◆ PROMPT
The output should be all lines of the entries below in which the word "Open" occurs.

◆ RECORDS FOR THIS TASK
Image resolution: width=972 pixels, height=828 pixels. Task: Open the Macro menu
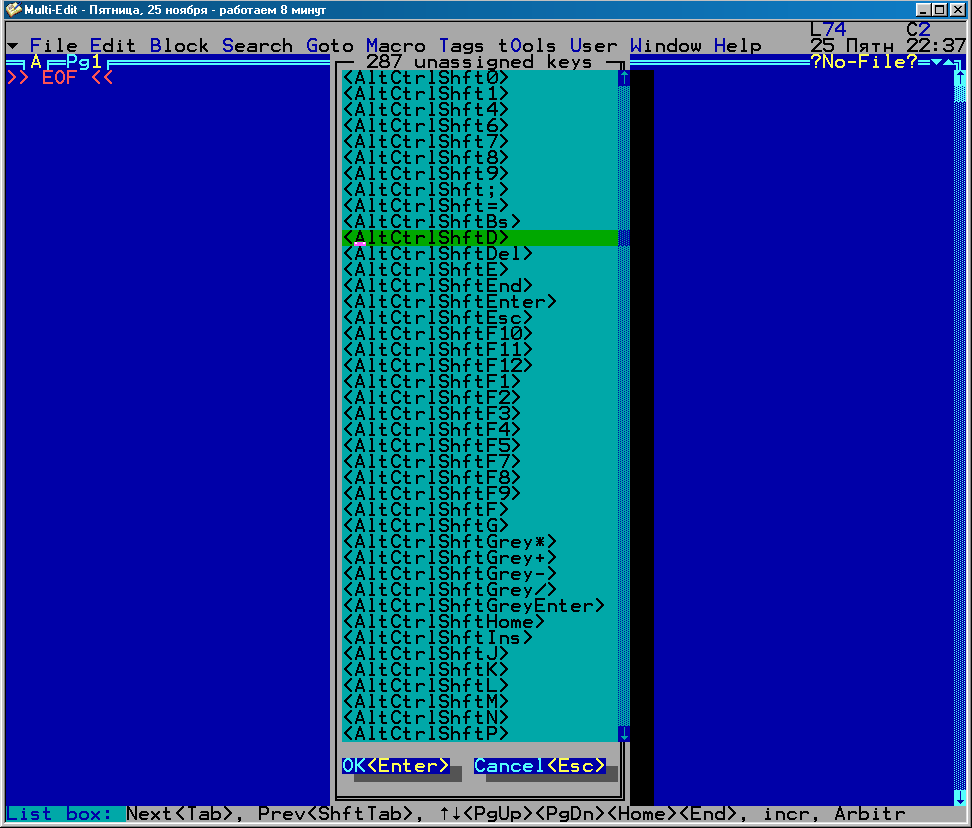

...

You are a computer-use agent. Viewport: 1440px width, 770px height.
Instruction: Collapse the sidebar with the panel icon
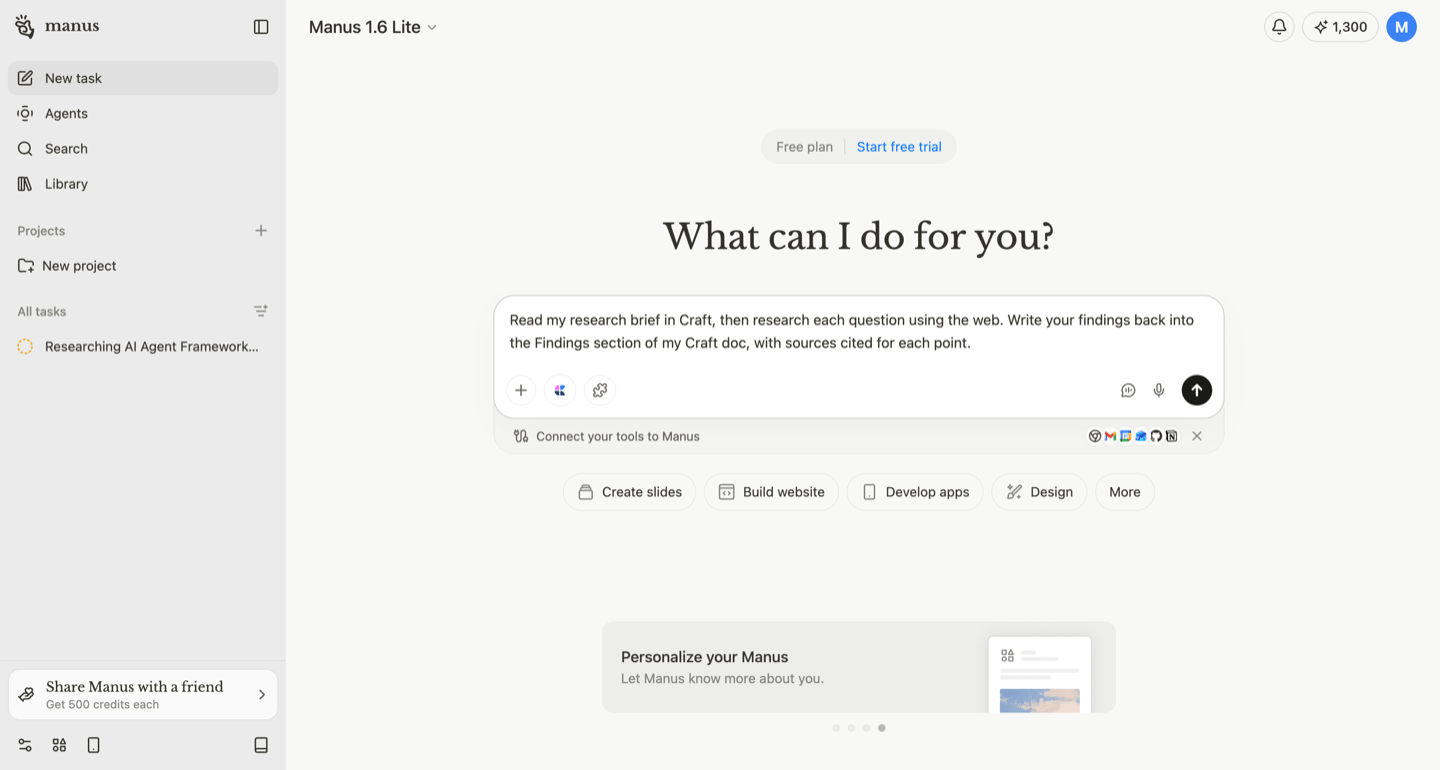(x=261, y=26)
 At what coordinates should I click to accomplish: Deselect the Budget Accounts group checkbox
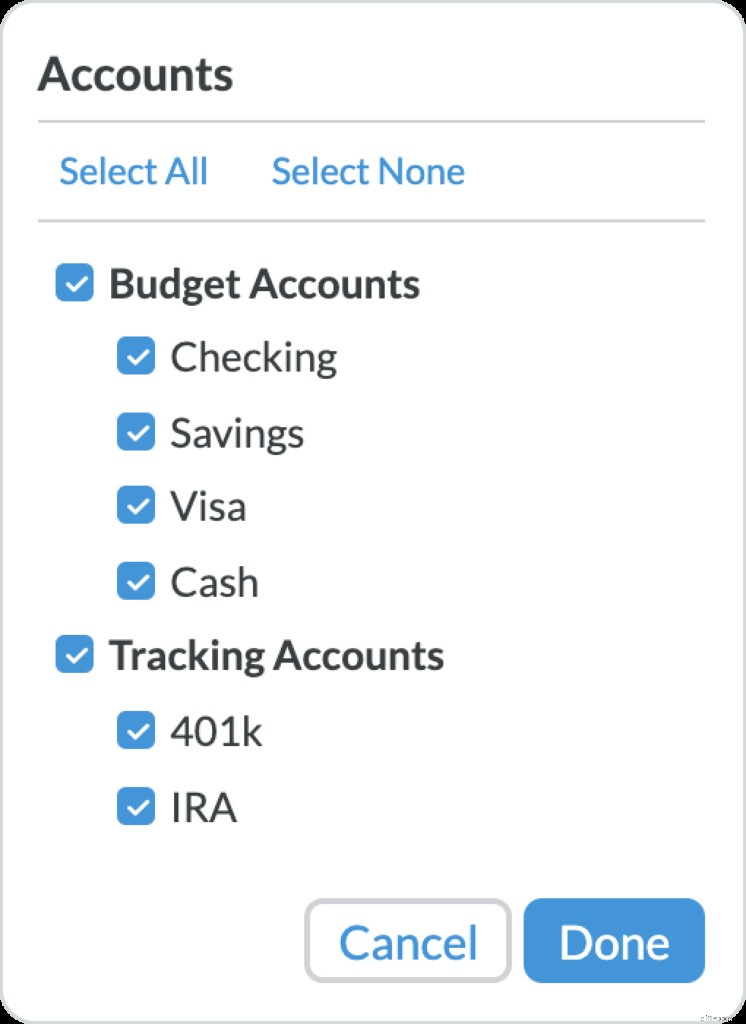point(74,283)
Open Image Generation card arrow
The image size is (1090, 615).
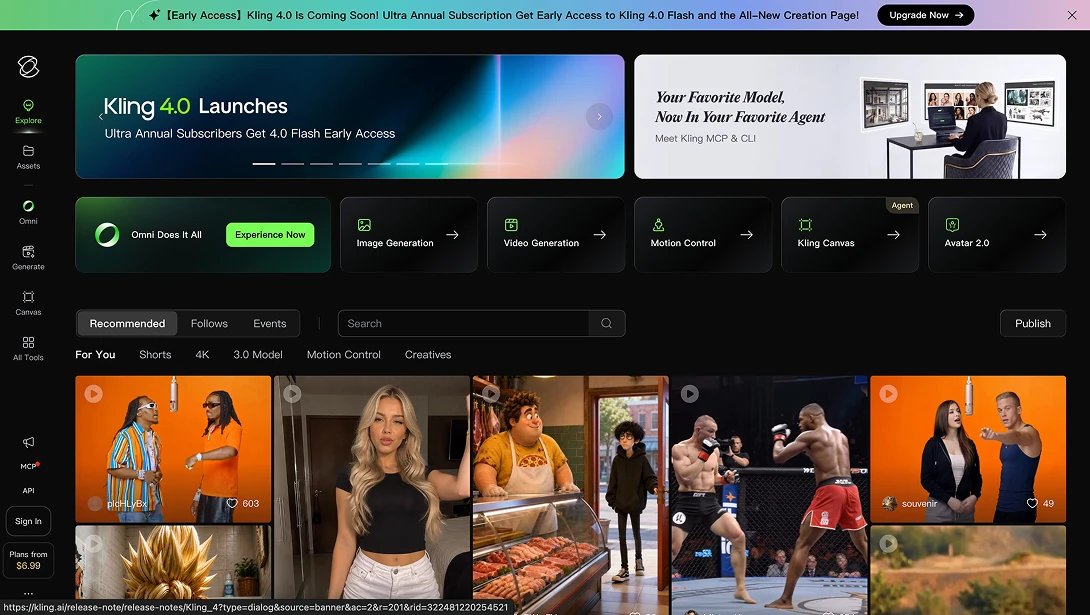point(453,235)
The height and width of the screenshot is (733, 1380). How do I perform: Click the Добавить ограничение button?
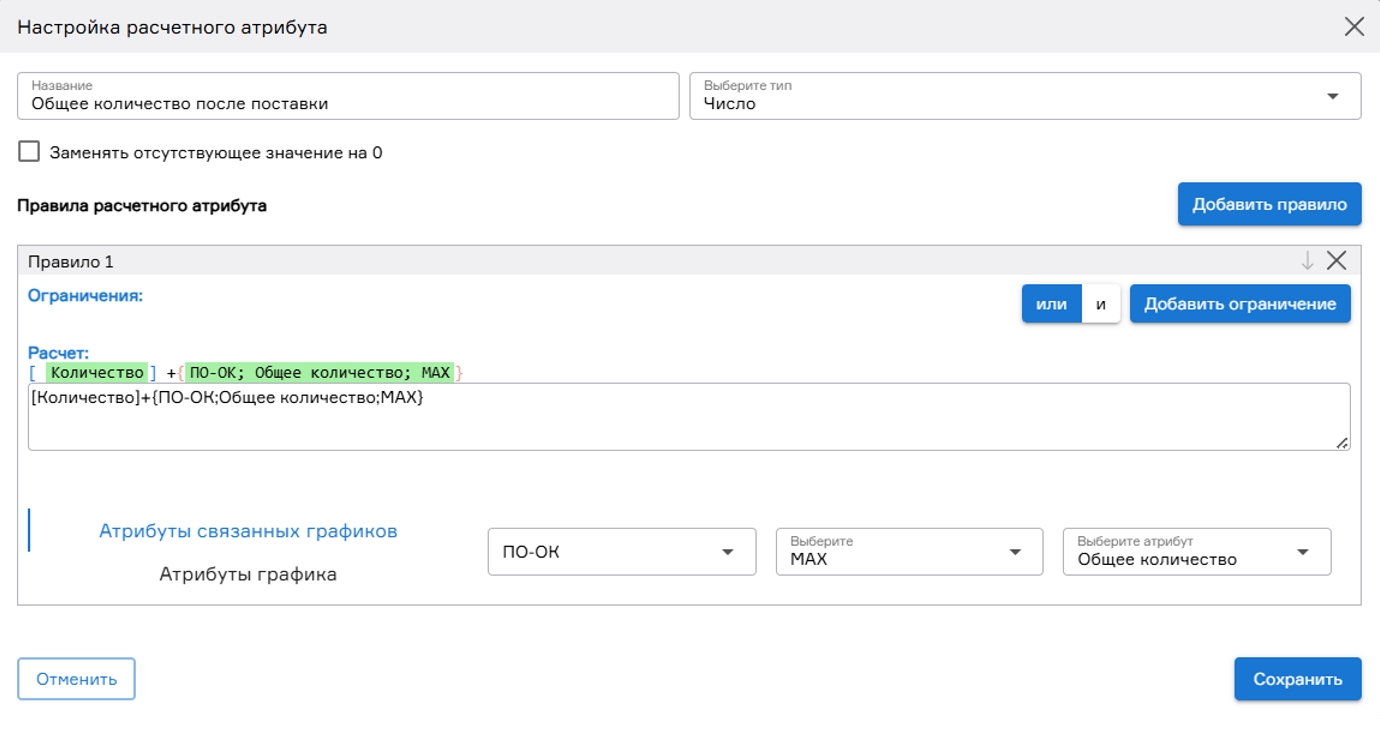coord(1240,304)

◆ RESULT
Image resolution: width=972 pixels, height=828 pixels. Task: Open the Macro menu
Open Image Generation card arrow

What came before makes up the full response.